これはペンシルバニア州立大学の研究で、30歳から65歳までの肥満に悩む男女42人を集めて、こんな実験をしてます。
- まずは全員に2 週間の平均的なアメリカの食事を食べてもらって、栄養状態などを同じレベルに合わせる
- その後、全体を3つのグループに分けて、1)クルミを多く食べる、2)クルミは食べずにクルミと同量のα-リノレン酸および多価不飽和脂肪酸をふくむ食事をする、3)クルミは食べずにクルミと同量のオレイン酸をふくむ食事をする、という食事のいずれかに割り振る
- 上の食事を続けて、どんな違いが出るのかをチェックする
実験期間は6週間で、参加者たちの便サンプルを使って消化管内の細菌を分析。実験前と、3つの食事をしている期間のそれぞれでサンプルを採取しております。
それで、どんな結果が観察されたかと言いますと、
クルミを食べたグループは、腸内細菌の数が有意に増えていた。いずれの細菌も、過去のデータによりさまざまな健康メリットが確認されているものばかりで、例えばRoseburiaは腸内環境の保護に役立つし、Eubacteria eligensとButyricoccusなどの増加も見られた。

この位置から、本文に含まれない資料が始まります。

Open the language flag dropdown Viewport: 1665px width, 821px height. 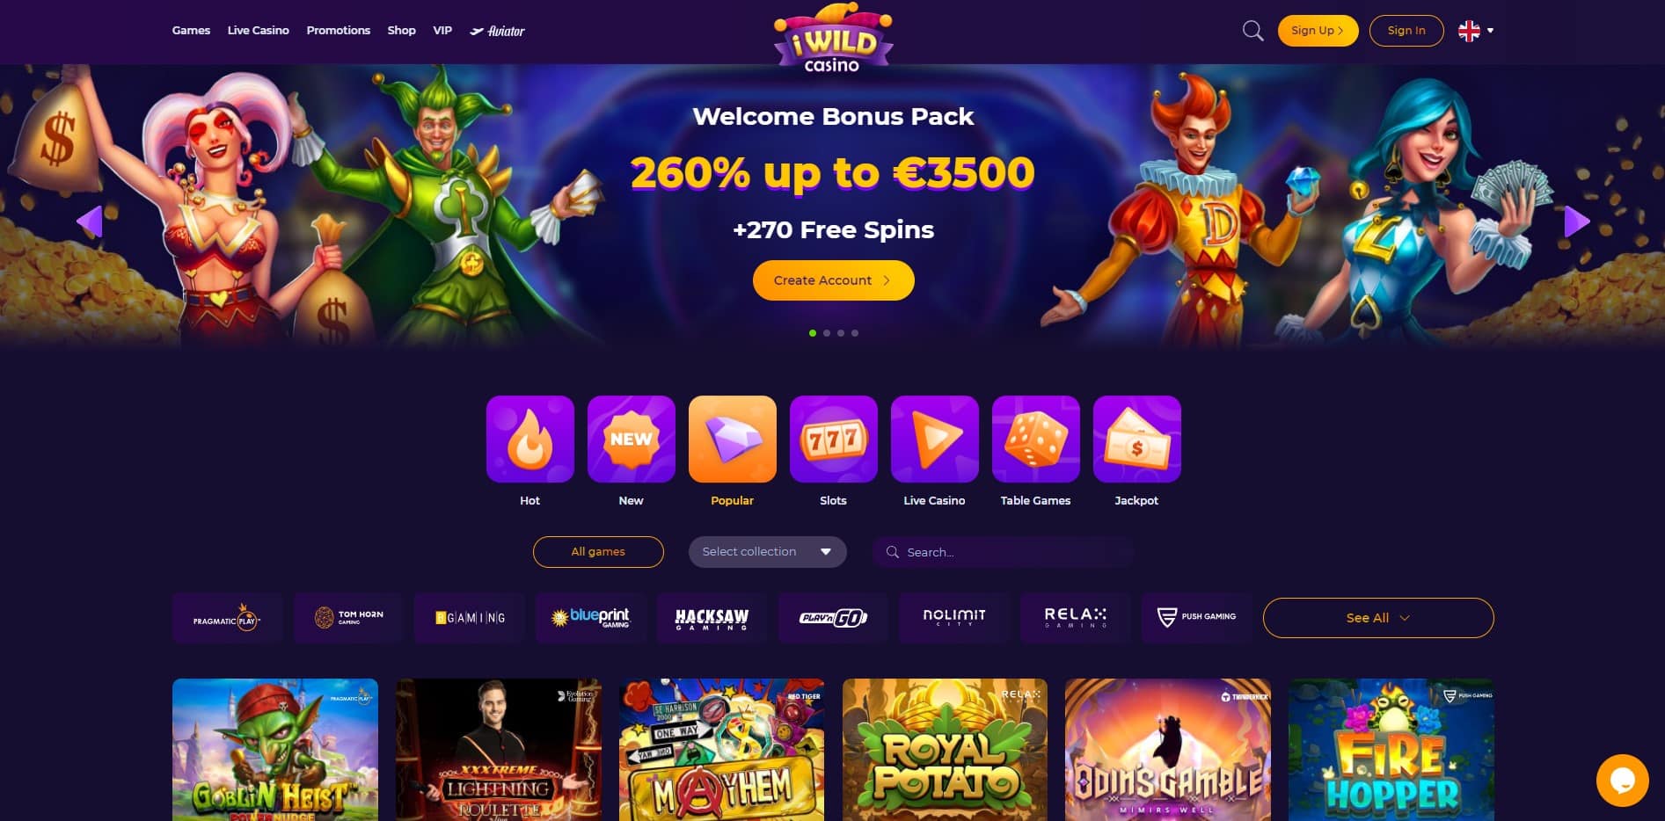tap(1476, 31)
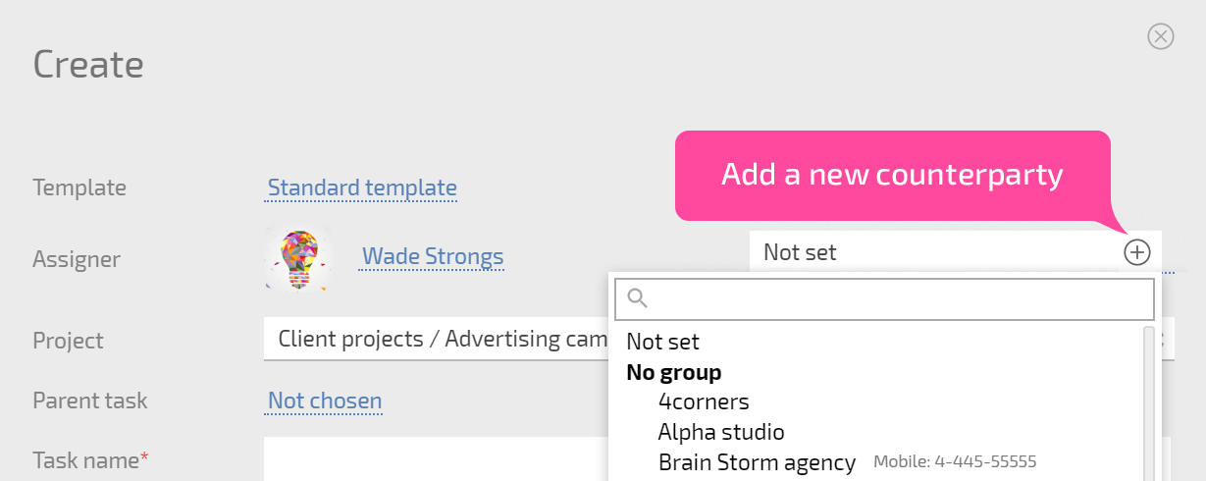Click the plus icon to add counterparty
This screenshot has width=1206, height=481.
point(1136,252)
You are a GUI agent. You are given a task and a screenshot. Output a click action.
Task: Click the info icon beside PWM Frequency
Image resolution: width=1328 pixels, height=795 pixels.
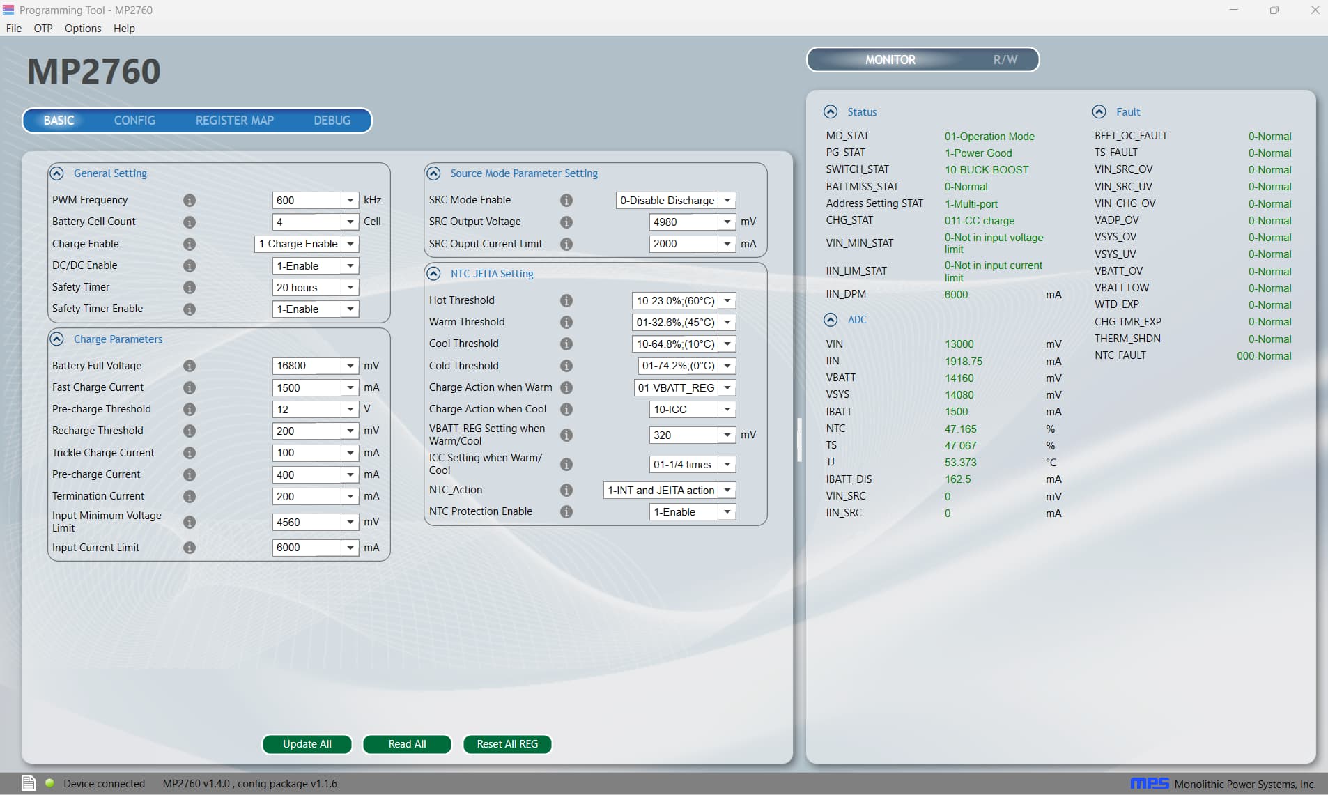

というわけで、過去の研究で「善玉」だと判定された細菌たちが、クルミによって増えていたらしい。クルミ以外の2つの食事には同じ変化が確認されなかったそうで、やはりナッツ類はそのまま食べたほうがいいみたいっすね。
さらに、クルミを食べたグループは体調にも改善が見られまして、
- Eubacteria eligensが増えた参加者は、血圧も改善する傾向があった
- Lachnospiraceaeが増えた参加者は、血圧、総コレステロール、non-HDLコレステロール(総コレステロールから善玉コレステロールを除いた残りの脂質)が改善していた
などの傾向があったそうな。チームの仮説どおり、クルミで腸内細菌が改善し、そのおかげで脂質代謝が改善する可能性が高くなったわけですね。
チームいわく、
クルミのような食品は、脂肪酸、食物繊維、生理活性化合物のような様々な物質を含んでおり、私たちの腸内マイクロバイオームにエサを与えてくれる。その結果、体内に有益な代謝物を生成するのに役立つ。
ってことでどうやらクルミにふくまれるいろんな物質が腸内細菌を元気にしてくれるみたいっすね。「最高の体調」にも書いたとおり、腸内環境は外敵から身を守るための最前線のバリアですから、これはなんともありがたいことですなぁ‥‥。
ちなみに、この実験でどれぐらいクルミを食べたかまでは書いてないんですけど、過去のデータを合わせて見ると1日57〜85gぐらい食べておけばいいのかなーと思っております(まぁ80gも食べるとカロリーが心配なんで、50gぐらいでいいかもしれませんが)。どうぞよしなに。